A few months on from this, WorkSafe made a big deal at a media conference about the huge investigative and legal resources it put into investigating the Whakaari/White Island tragedy. This covered a period when it had failed to investigate the Turoa skifield bus death, until a coroner basically forced it to, leading to charges and sentencing just this week. In the skifield case, WorkSafe, belatedly, sought reparations on behalf of the victims, a total of $420,000, covered by insurance.
One of the Ginders’ arguments with authorities has been that Mark Ginders should be compensated for Jake’s death. That is not resolved.
It was only in mid-2022 the Ginders and Harrises got the welcome news the coroner would hold an inquest; up to that point, that was not a given.
Among the other information that has dribbled out, is the fact the police had little to do with AWF.
But what about the police crash report? The one WorkSafe had told Chandler back at the start, would be key to triggering a health and safety investigation?
It turned out that in the 2019 report, the police did ask WorkSafe to investigate.
But WorkSafe said it did not see that report till late last year, much, much too late to do anything.
The families suffered through this not in silence, but in isolation, Sharon Harris said.
“At the time, it wasn’t my main focus. I was more focused on my other children getting through the day to day.
“I just looked at it and thought, ‘well, I already knew what happened. I didn’t need to know any more’.
“But as the inquest started to draw closer, then more evidence was presented and that’s when I became dissatisfied.”
In the coroner’s findings, the agency’s lawyer called its work on the case of Floyd and Jake, a “formal, planned, and systematic process”.
“The WorkSafe team have considered the referral ... and are of the view that the matter would be dealt with in the exact same way by WorkSafe if the notification was received today,” the coroner wrote in her findings out on Thursday.

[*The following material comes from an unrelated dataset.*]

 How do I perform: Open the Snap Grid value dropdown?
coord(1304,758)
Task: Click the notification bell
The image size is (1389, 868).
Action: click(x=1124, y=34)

“Counsel for WorkSafe informs me that WorkSafe has reviewed the information it now has and considers that the action taken at the time was appropriate and that this matter does not meet the threshold for further investigation.”
Nevertheless, Coroner Anderson referred the case back to the agency, saying one reason it warranted another look was the “nature and adequacy of information” WorkSafe had in 2019.

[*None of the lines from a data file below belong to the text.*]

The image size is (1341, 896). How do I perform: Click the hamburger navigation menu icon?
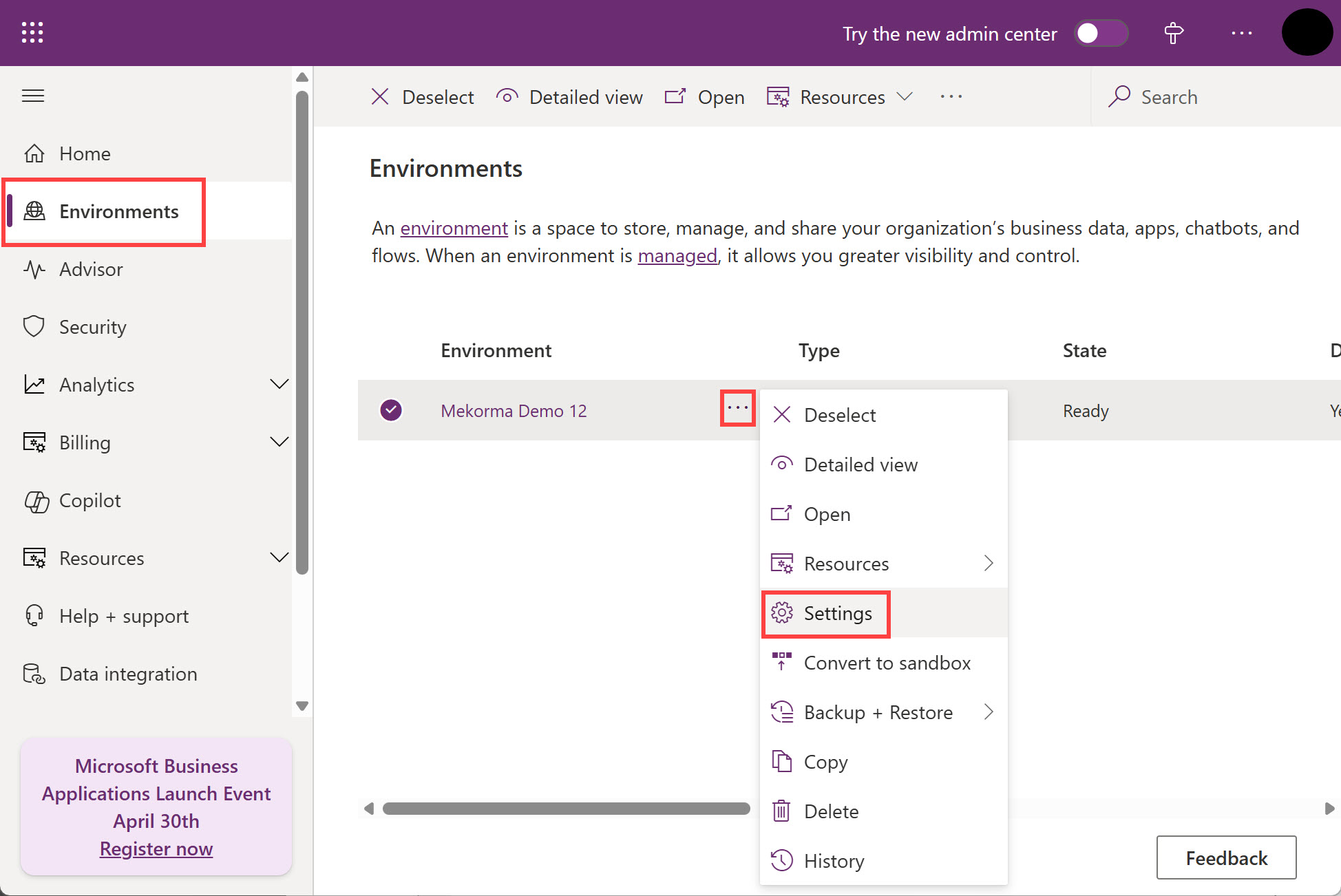click(33, 96)
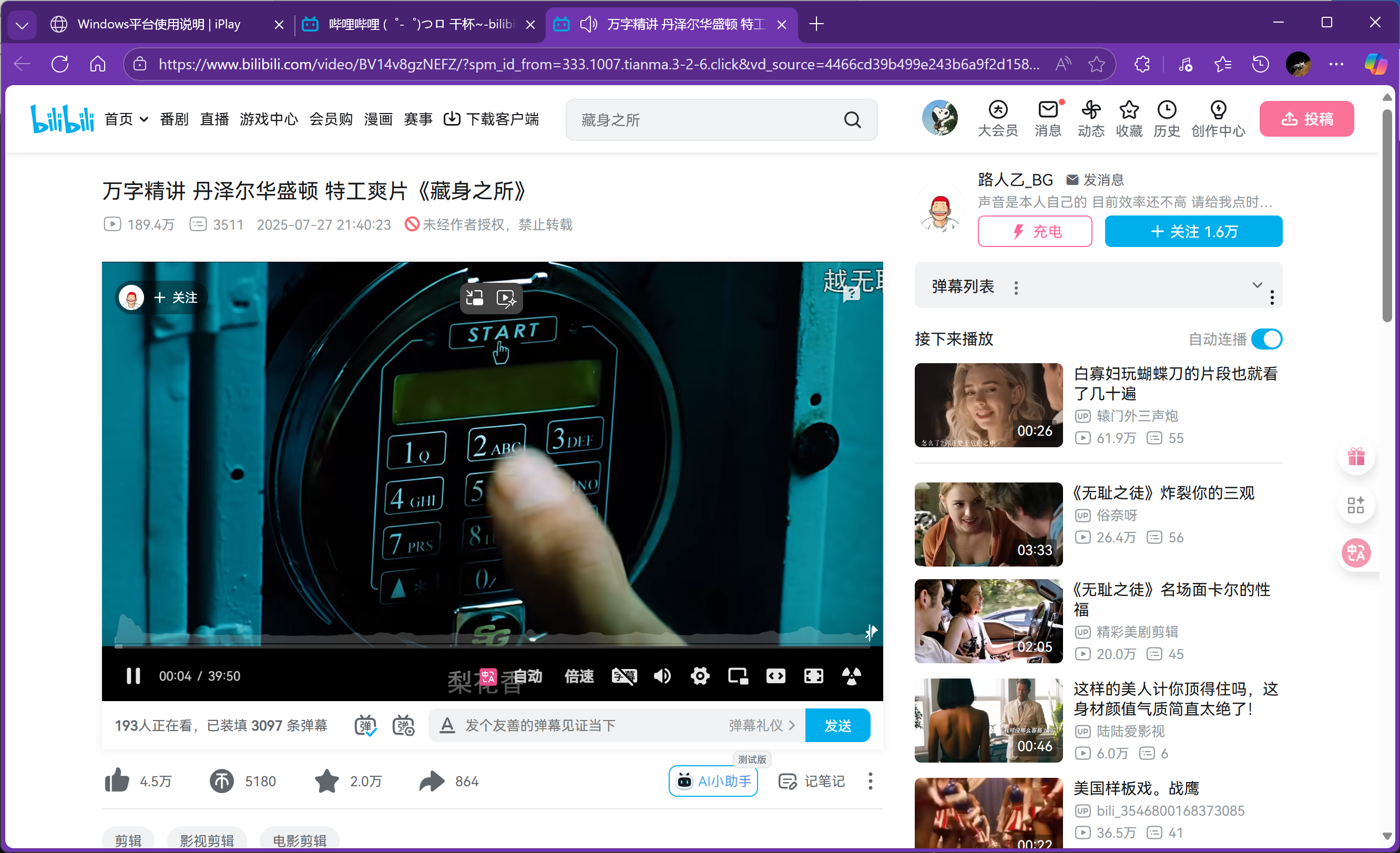Toggle the 自动连播 autoplay switch

point(1267,338)

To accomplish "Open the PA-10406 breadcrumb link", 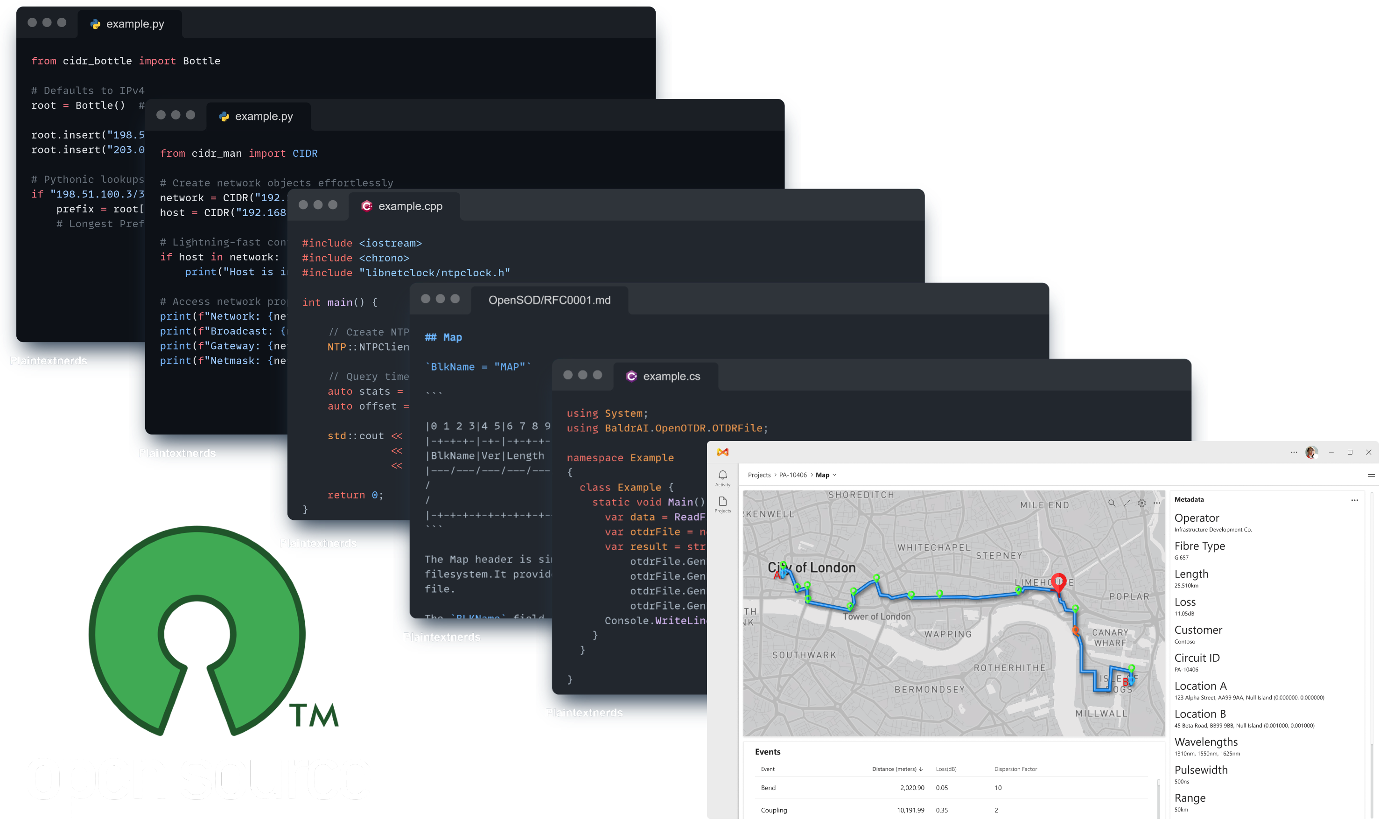I will pos(793,475).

This was what the families had asked for at the inquest, with the added caveat from Sharon Harris, that family input be guaranteed.
In 2020, the Workplace Safety Minister told WorkSafe it must take a coroner’s referral back very seriously and get external legal advice about it, after the agency botched an investigation into how two small boys died in a Desert Rd smash, a case RNZ has covered extensively.
WorkSafe told RNZ in a statement it was giving full consideration to the AWF findings.
It said communication with victims’ families was better now than before, and in a statement - it declined an interview - it reiterated its “sincere condolences” to both families.
The families said they had not heard from WorkSafe since the inquest.
RNZ has requested WorkSafe’s call logs around the notification but it has so far refused them, saying that might prejudice any inquiry it does.
Police have been approached for comment.
WorkSafe said it recognised the case “has been lengthy and painful” for the families and the coronial findings were another difficult milestone.
On its assessment of AWF in 2019, it said: “We regret that our actions were not communicated directly to the families at the time, however details about WorkSafe’s response have since been shared with them through the coronial inquiry.”
It would make a decision itself whether or not to investigate following the coroner’s referral, and if it did, the next step could be to seek external legal advice.